- **What to produce**
Please copy every record below exactly and leave out the pictures.

- **Listed records**
>>>

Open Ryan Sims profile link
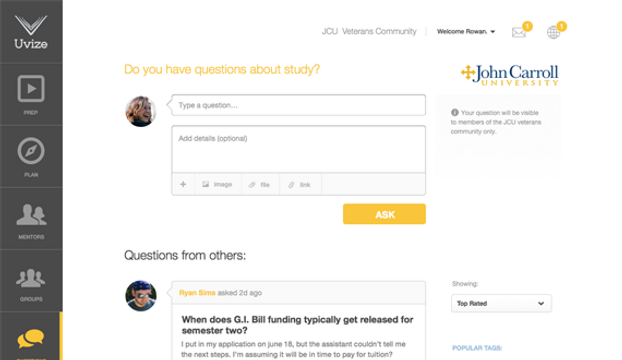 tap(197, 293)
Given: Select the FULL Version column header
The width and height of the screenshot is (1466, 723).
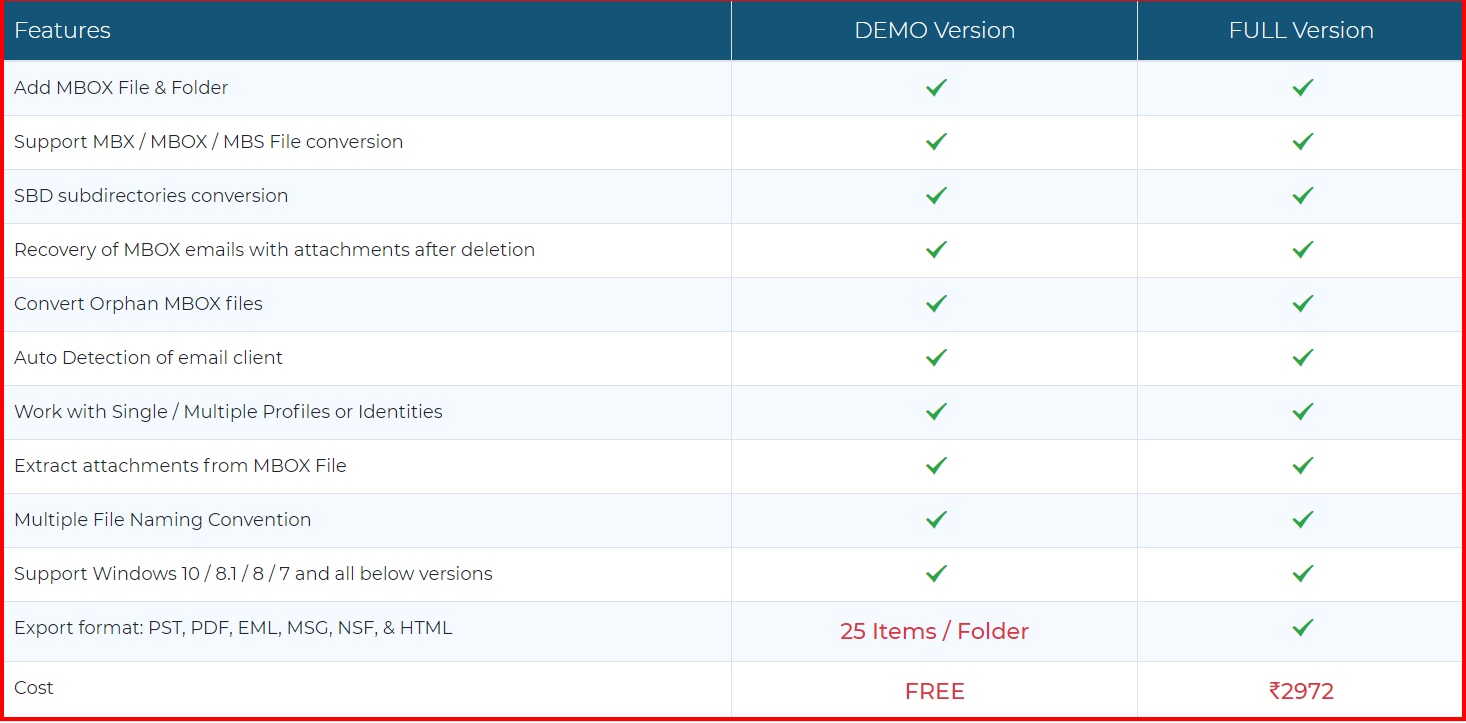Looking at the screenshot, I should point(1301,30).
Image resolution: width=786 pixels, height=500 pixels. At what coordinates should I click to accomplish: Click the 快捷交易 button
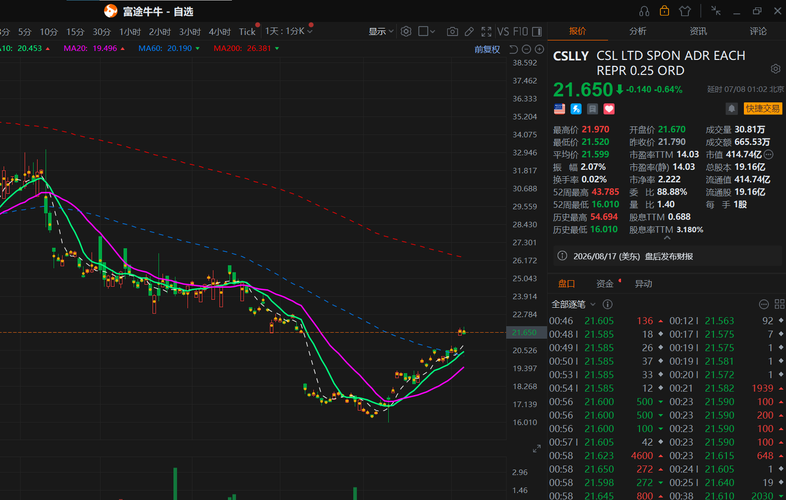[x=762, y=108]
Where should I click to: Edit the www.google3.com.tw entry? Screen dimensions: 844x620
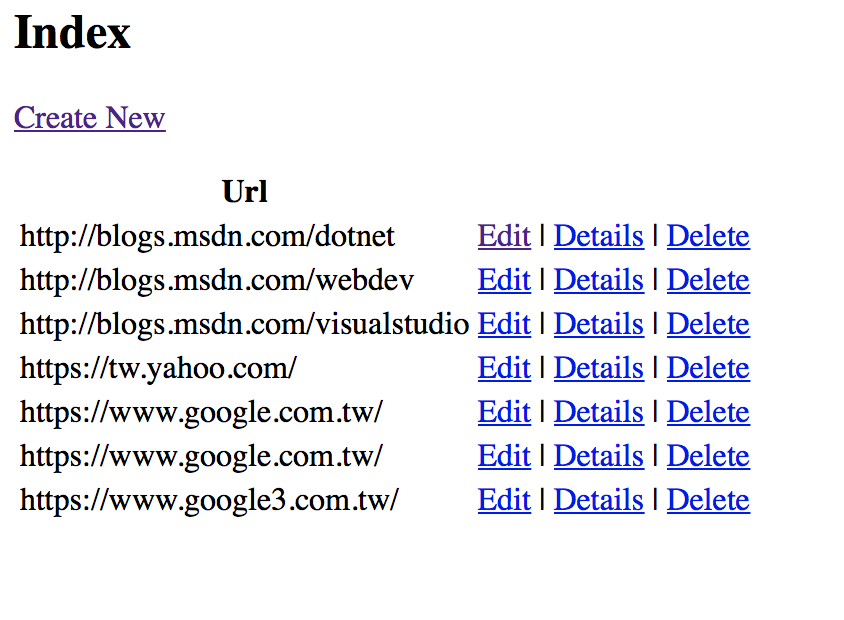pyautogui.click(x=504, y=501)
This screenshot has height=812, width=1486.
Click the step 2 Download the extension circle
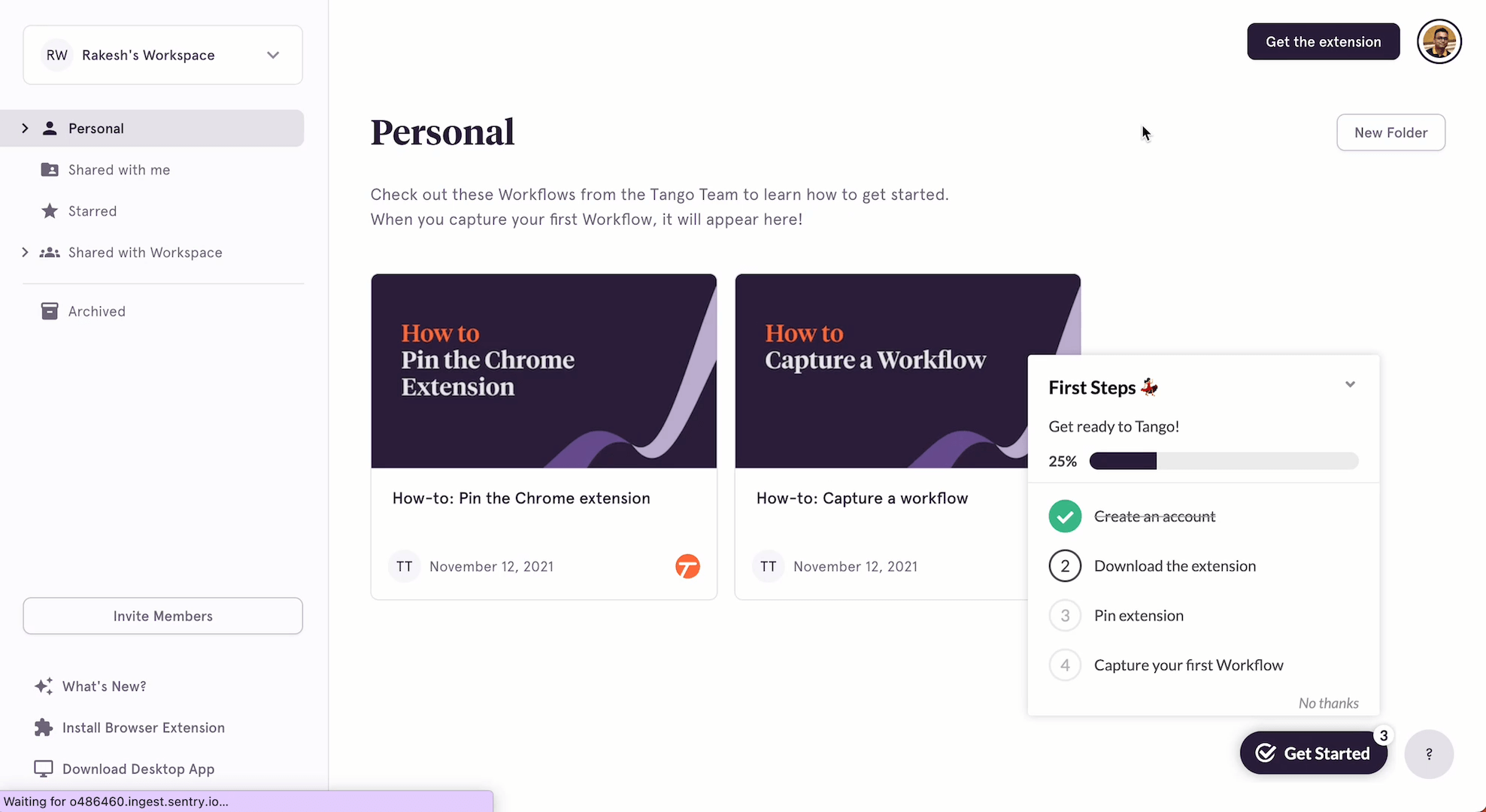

<<<

- **Result**
Open Ryan Sims profile link
 tap(197, 293)
Given: Select the FULL Version column header
The width and height of the screenshot is (1466, 723).
Looking at the screenshot, I should point(1301,30).
Image resolution: width=786 pixels, height=500 pixels. At what coordinates should I click to accomplish: Click the 快捷交易 button
[x=762, y=108]
Where should I click to: Edit the www.google3.com.tw entry? Screen dimensions: 844x620
pyautogui.click(x=504, y=501)
This screenshot has height=812, width=1486.
Click the step 2 Download the extension circle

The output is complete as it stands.